Я дожидаюсь конца лекции. Студенты расходятся, Еремин сидит за широким столом на возвышении, перебирает свои записи на серых листах бумаги, что-то в них выискивает. Поднимает на меня добрый взгляд, когда я, с извинениями, обращаюсь к нему. Выслушивает мой вопрос: «Вот вы отметили „Другие Берега“ Набокова, а как же его роман „Дар“? Не лучший ли это его роман?»

Взгляд профессора меркнет, тяжелеет, словно свинцом наливается. Он смотрит на меня уже совсем недобро, даже не как на жертву, как на вражину какого-то. Спрашивает: «И какое же стихотворение из романа „Дар“ вы для себя отметили?»

«Про Часовщика», — отвечаю я пересохшей вдруг гортанью.

«Прочтите». — Он откидывается на спинку стула, смотрит на меня уже без нажима, внимательно. У меня чуть отлегает, я вообще-то к тому вовсе не был готов. Прикрыв глаза, вглядываясь мысленно в страницу драгоценной для меня ксерокопии любимого романа, я читаю:

По четвергам старик приходит,

Учтивый, от часовщика,

И в доме все часы заводит

Неторопливая рука.

Он на свои украдкой взглянет

И переставит у стенных.

На стуле стоя, ждать он станет,

Чтоб вышел полностью из них

Весь полдень. И благополучно

Окончив свой приятный труд,

На место ставит стул беззвучно,

И, чуть ворча, часы идут.

Закончив, я осмеливаюсь поднять глаза, и вижу совсем уж другого Еремина. Лицо его просветлело, едва улыбаясь глазами, он смотрит за окно, сквозь ветви деревьев, подрагивающих зябко на зимнем ветру. В потоки небес.

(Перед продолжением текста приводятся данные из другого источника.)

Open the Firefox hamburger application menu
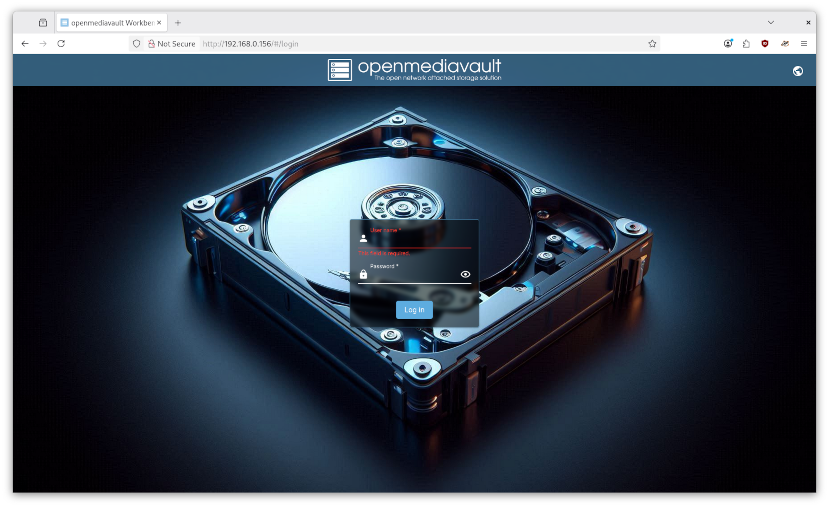This screenshot has width=829, height=507. 803,44
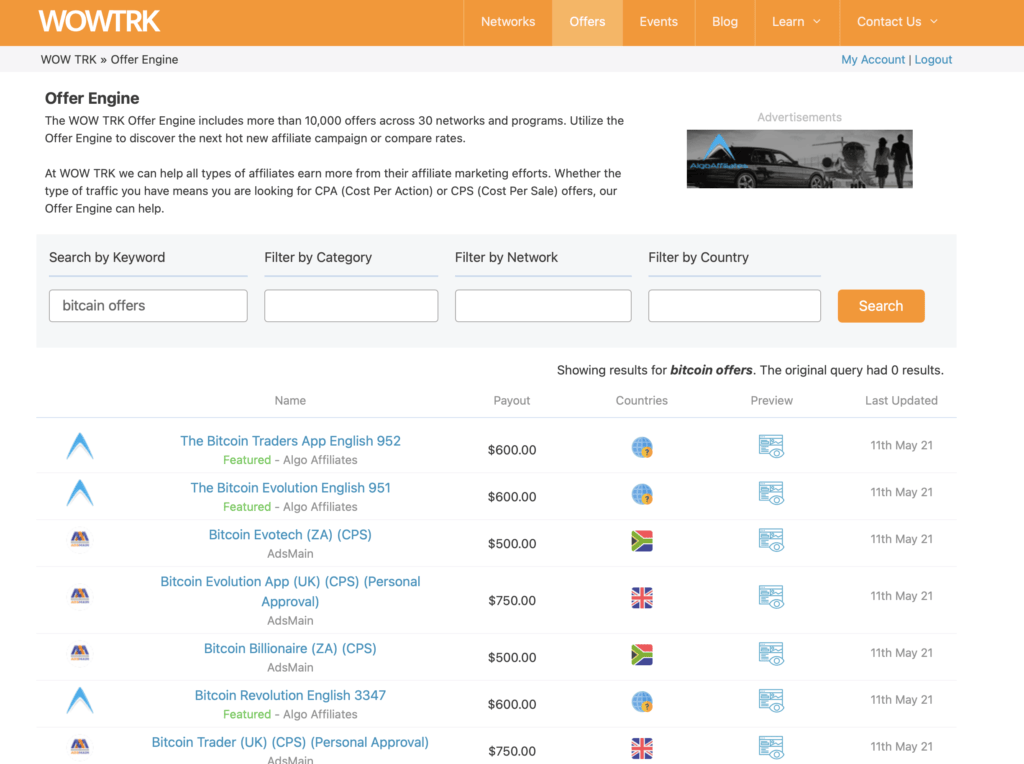Open the Filter by Network field

pyautogui.click(x=543, y=306)
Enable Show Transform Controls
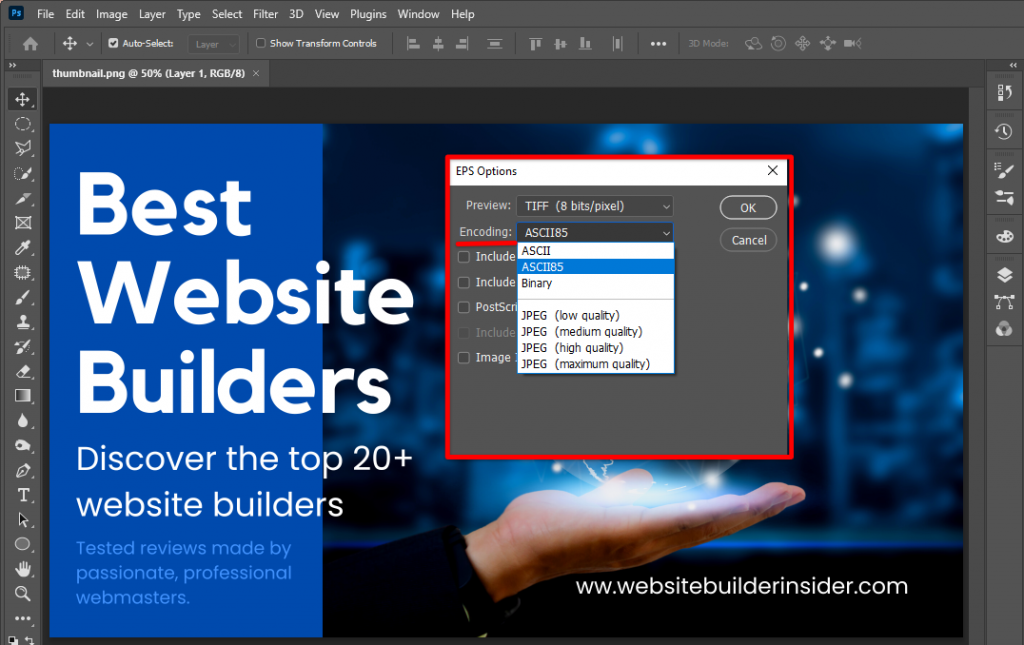 tap(261, 43)
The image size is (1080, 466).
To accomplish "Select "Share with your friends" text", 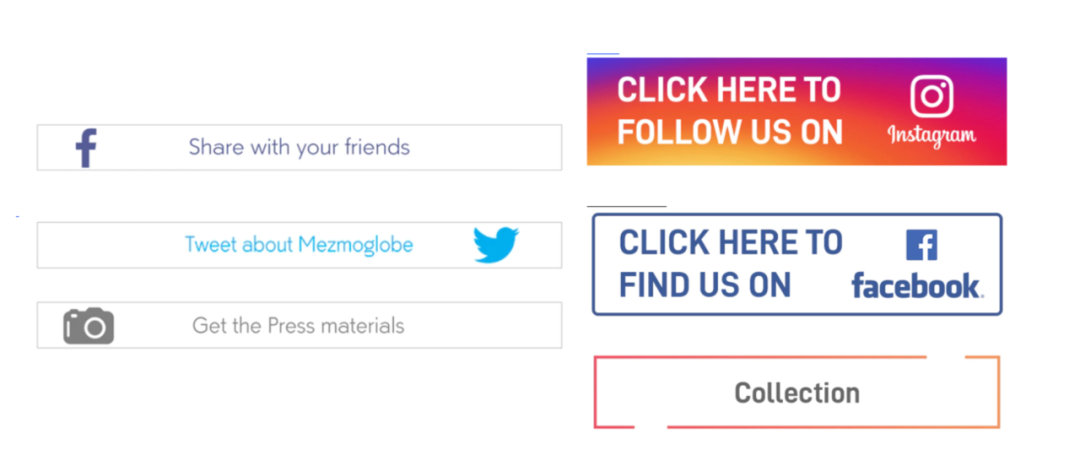I will 299,147.
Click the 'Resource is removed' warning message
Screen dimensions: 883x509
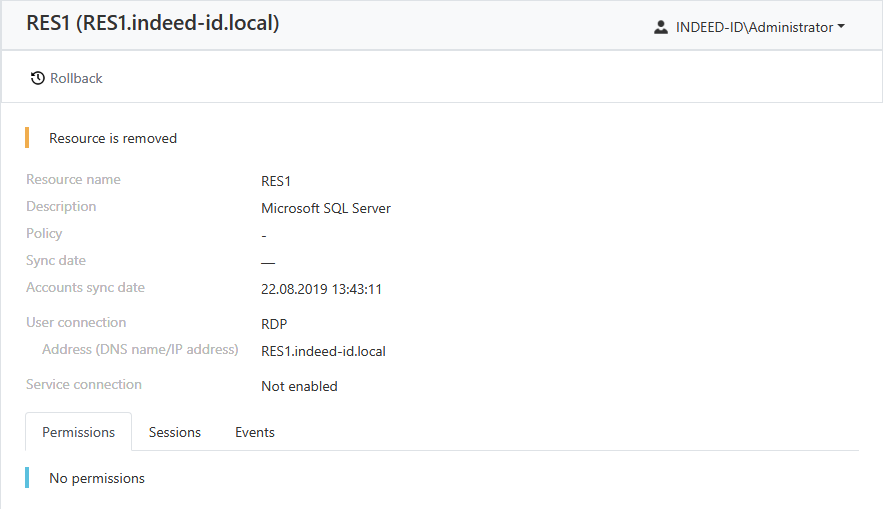(113, 138)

«Спасибо. Спасибо…» — бормочет он, возвращаясь из небес обратно, в аудиторию. Он неловко сгребает свои листочки со стола. Засовывает их кучей в свой тощий портфельчик, защелкивает его пряжку, поднимается, и, совсем было уже готовясь уйти, протягивает мне вдруг свою широкую мягкую руку для пожатия. «Порадовали!» — говорит тихо и уходит.

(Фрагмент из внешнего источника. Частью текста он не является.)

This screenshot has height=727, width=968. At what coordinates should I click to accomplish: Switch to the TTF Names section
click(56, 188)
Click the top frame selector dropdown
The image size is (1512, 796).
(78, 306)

Я знаю, отчего он на меня так жестко тогда посмотрел. Время было неясное, чем обернется вся эта «Перестройка», можно было только гадать. Мы все радовались переменам, но жили с оглядкой, осознавая присутствие вокруг себя стукачей; с незнакомыми говорили осторожно. А тут — такая провокация. Упоминание романа, который, уж точно, под запретом останется еще очень надолго. Михаил Павлович Еремин каких только провокаторов на своем веку не видел, вот и попытал «очередного». Слава Богу, на этот раз перед ним стоял просто незадачливый студент.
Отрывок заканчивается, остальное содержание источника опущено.